WHAT THE TASK ASKS
According to the profile of Matt Ebert below, in which town is the Crash Champions home office located?

PAGE EXCERPT
___

Matt Ebert entered the auto repair industry by accident—literally.
“I wrecked my car when I was 16,” he says, recalling his youth in small-town central Illinois. Not wanting to lose his insurance, Ebert adds, he needed to fix the car himself—and living in a small town meant he knew pretty much everyone in the area. “There was a gentleman that was an auto body guy that fixed cars at his house at night as well, so I asked him to show me how to fix my car.”
Thus began a long journey through the automotive world that, these days, finds Ebert at the head of Crash Champions, an auto repair chain with a reported $2.7 billion in annualized revenue and around 650 locations. (The company’s home office is still in Illinois, in the Chicago suburb of Westmont.)
“I’ve had to learn from mentors; I’ve had to learn from mistakes; I’ve had to learn through reading constantly,” the Crash Champions chief executive says of his career. “If I don’t grow, then the business will be bottlenecked by me. … The company, for example, today, is a $3 billion company. It’ll be a $5 billion company as soon as I’m ready to run one.”
He adds: “I’ve always looked at things as, it is my job to get myself more capable, more advanced and more ready.”
But the path to where he is now was a circuitous one. After his teenage car crash, the local mechanic started teaching Ebert how to fix cars, then gave him a job after he graduated high school in 1990. But opening his own auto body shop didn’t seem realistic at the time, so—eager to be an entrepreneur one way or another—Ebert instead became a Subway franchisee.
But that was a hard business to make money in, he adds—so soon enough, he got another body shop job. By 1999, he and a partner had co-founded their own outfit in New Lenox, Illinois.
“I remember parking my friends’ and my own cars in the front parking lot to make it look like we had some business going on,” he says. “It starts with just trying to make a living and pay the bills.”
Ebert spent the next 15 years studying and learning the business—then called New Lenox Auto Body—so that by the time his partner was ready to cash out in 2014, he could hit the ground running and quickly scale up. Within a year of buying out his co-founder’s stake, the company had four locations, Ebert says—scale being a necessity to keep up with more consolidated competitors.
Hoping to extend his reach beyond Illinois, Ebert started thinking about bringing private equity partners on board to “grow it beyond just a regional player.” A deal came together in summer 2019, at which time the chain, by then rebranded as Crash Champions, had eight locations. The influx of new capital then allowed Ebert to roll up another 23 shops in Southern California, plus three more in Columbus, Ohio.
When the pandemic first sent everyone home, Ebert saw his revenue cut in half, he says—but the crisis also offered opportunity.

___

EXCERPTED RECORDS
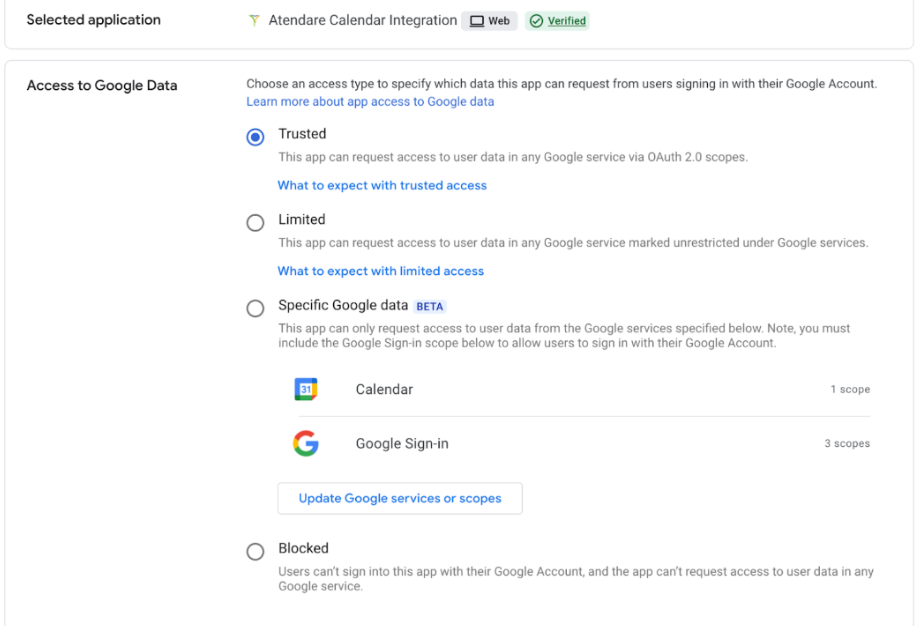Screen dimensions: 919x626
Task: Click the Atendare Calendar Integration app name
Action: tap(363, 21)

___

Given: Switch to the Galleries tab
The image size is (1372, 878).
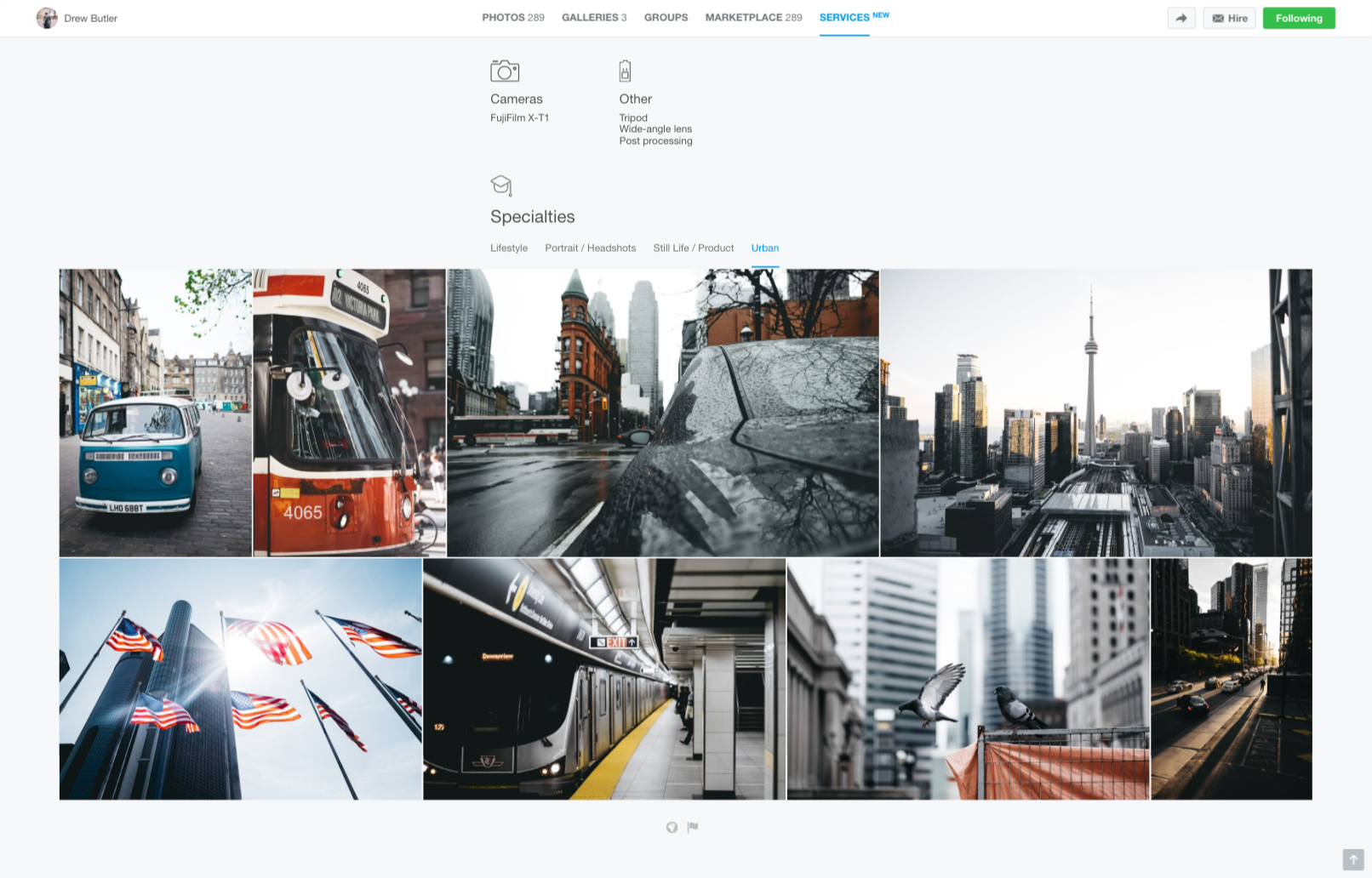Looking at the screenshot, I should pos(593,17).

___

ANSWER TO THIS PROBLEM
Westmont, Illinois, a Chicago suburb.